**Excerpted text**
Seeking Connection: Get (back) on your feet
What’s the first thing you do when you walk in your house?
If you answered, “Take off my shoes,” then give yourself a pat on the back.
Barefoot is beautiful.
A man named Tony Riddle just finished running 30 miles for 30 consecutive days. His journey took him from Britain’s southernmost point to its northernmost village on the Scottish mainland, almost 900 miles in all.
The craziest part? He spent the entire time barefoot.
In a great cosmic wink, a friend shared a podcast about Tony’s adventure on the same day I bought new running shoes.
I didn’t go to an expensive run shop and have my feet measured. I didn’t spend a mortgage payment on them. I bought a $50 pair of New Balance “street shoes,” size six, and pulled the insert out of them.
Street shoes are designed for fashion, a shoe you wear with a cute outfit rather than a shoe you exercise in. With the insert gone, my shoes now have close to a zero drop from heel to toe, no arch support or cushioning, and probably a five-millimeter sole.

**Given material**
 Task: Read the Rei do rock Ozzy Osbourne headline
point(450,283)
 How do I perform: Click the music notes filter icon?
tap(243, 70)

**Tasks**
A. In the barefoot piece, how much did the new New Balance shoes cost?
B. Reproduce the barefoot piece word for word from "A man named" to "entire time barefoot.".
This data comes from a separate source, unrelated to the barefoot piece.

**Solutions to the exercise**
A. $50

B.
A man named Tony Riddle just finished running 30 miles for 30 consecutive days. His journey took him from Britain’s southernmost point to its northernmost village on the Scottish mainland, almost 900 miles in all.
The craziest part? He spent the entire time barefoot.